TUGAS LATIHAN -
1. Menurut tulisan tentang kedatangan Obama ke Indonesia, pada tanggal berapa Obama datang?
2. Lanjutkan tulisan tentang kedatangan Obama ke Indonesia, dimulai setelah kalimat terakhir yang ditampilkan.

Tuesday 9 November 2010

Nggak Perlu Heboh dengan Kedatangan Obama

oleh Tom Finaldin

Bandung, Putera Sang Surya

Negeri ini, Indonesia yang kita cintai, kedatangan tamu. Namanya Obama. Kehadirannya menyedot perhatian berbagai pihak, baik media massa maupun rakyat biasa.

Sudah menjadi kebiasaan kita, kalau ketemu sama orang Barat, sepertinya ingin selalu melihat, memperhatikan, perasaannya senang. Entah kenapa. Dulu saja ketika dijajah Belanda, banyak orang yang senang hanya sekedar untuk menyentuh kulit atau bersalaman dengan mereka. Secara tak sadar, perilaku tersebut sudah merendahkan diri sendiri. Sebaiknya, biasa saja atuh.

Saat Obama datang, 9-10 November 2010, banyak orang yang lumayan heboh. Kedatangan Obama itu seperti didatangi idola superhero. Padahal, dia datang itu dalam rangka menjalankan politik luar negerinya. Dalam hubungan internasional, setiap aktivitas internasional sudah seharusnya merupakan aktivitas untuk memenuhi kepentingan dalam negeri masing-masing. Artinya, dia datang itu untuk kepentingan negaranya sendiri, bukan untuk kepentingan Indonesia.

Obama itu bukan Pancasilais, tak peduli dengan Sumpah Pemuda, tak ada kepentingan dengan Bhineka Tunggal Ika, tak mau tahu dengan Preambul UUD 1945, apalagi NKRI. Dia datang ke Indonesia itu karena negerinya melihat ada keuntungan besar yang didapatnya dari Indonesia.

DATA YANG DIBERIKAN -
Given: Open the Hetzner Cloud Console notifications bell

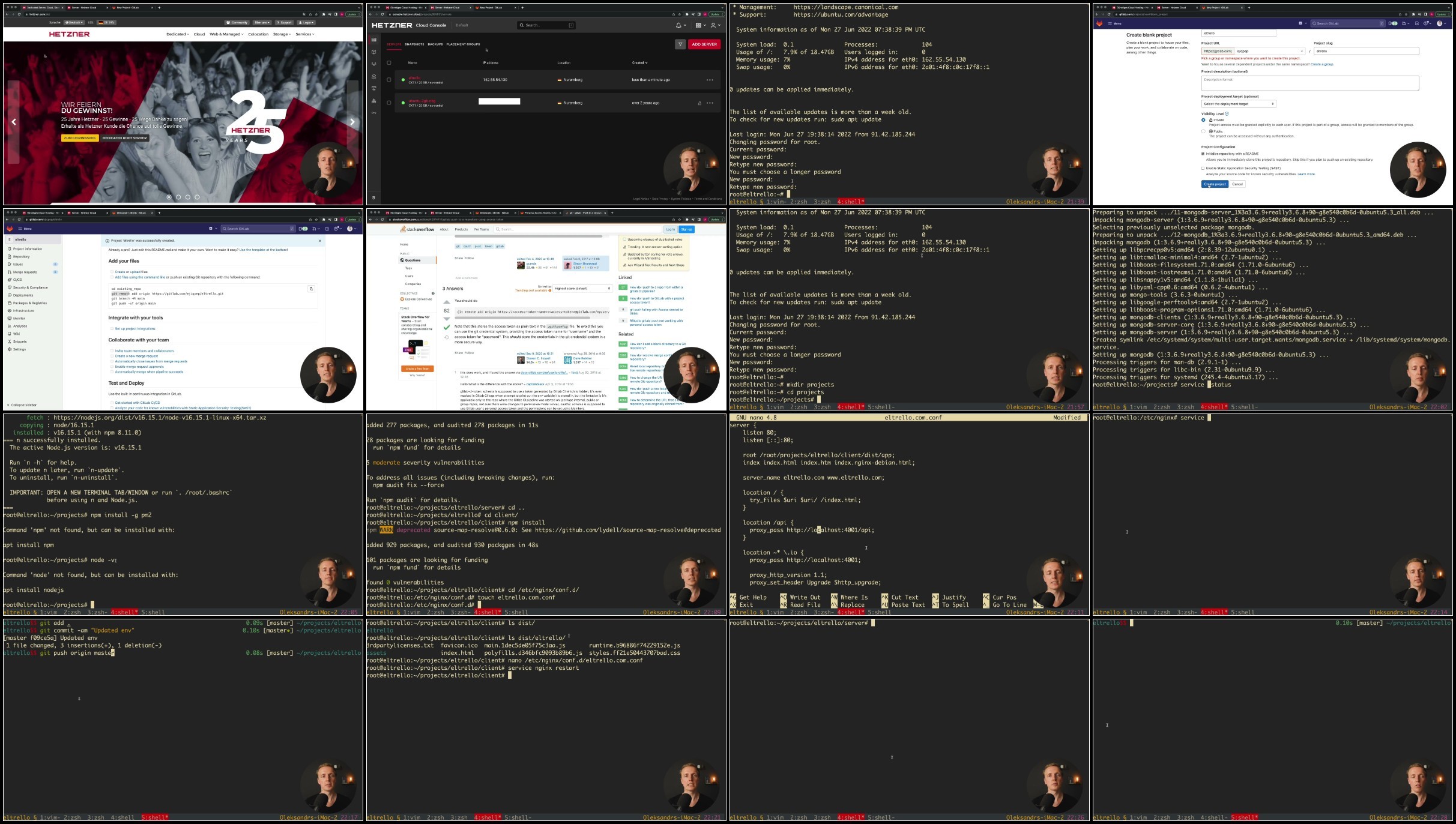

HASIL SETIAP TUGAS -
1. Obama datang pada 9–10 November 2010.

2.
Memang benar dia pernah di Indonesia, tetapi kehadirannya itu tidak dalam rangka untuk mencintai Indonesia dan tidak untuk membesarkan Indonesia. Dia tetap kapitalis yang mencintai AS, negerinya. Dia datang sebagai wakil negaranya agar mendapatkan keuntungan maksimal dari Indonesia.
Ia memang pintar melihat sifat dan watak masyarakat Indonesia yang masih banyak mengagung-agungkan Barat. Oleh sebab itu, dalam pidatonya di kampus UI ia menggunakan kemampuannya untuk menarik simpati rakyat Indonesia seolah-olah dirinya ingin memajukan Indonesia. Hal itu memang terbukti berhasil saat itu. Ia mendapatkan banyak tepukan meriah dari audiens. J. Kristiadi yang dari CSIS itu pun memujinya bahwa Obama itu cerdas. Ia datang untuk kepentingan diri dan negaranya, tetapi mendapatkan tepukan dari orang Indonesia yang negerinya sedang diincar berbagai potensinya untuk dinikmati AS.

J. Kristiadi sangat benar. Meskipun demikian, saya memiliki pendapat yang terbalik, tetapi sama. Bagi saya, bukanlah Obama yang pintar dalam berorasi atau menarik simpati, tetapi rakyat kitanya sendiri yang bodoh menganggap Obama itu layaknya orang yang akan membangkitkan Indonesia dari keterpurukan. Hal itu disebabkan rakyat kita masih harus banyak belajar mengenai berbagai hal yang berkaitan dengan hubungan internasional.

Saya sangat setuju dengan pendapat Anis Baswedan bahwa kita jangan terlalu romantis terhadap Obama hanya karena dia kecilnya pernah tinggal di Indonesia. Semestinya, kita, rakyat memberikan dorongan penuh kepada pemerintah agar kehadiran Obama itu dimanfaatkan semaksimal mungkin untuk kepentingan kita, kemakmuran rakyat Indonesia. Hal itu disebabkan memang sudah wajib hukumnya bagi pemerintah untuk memanfaatkan setiap hubungan internasional bagi kepentingan dalam negeri kita sendiri.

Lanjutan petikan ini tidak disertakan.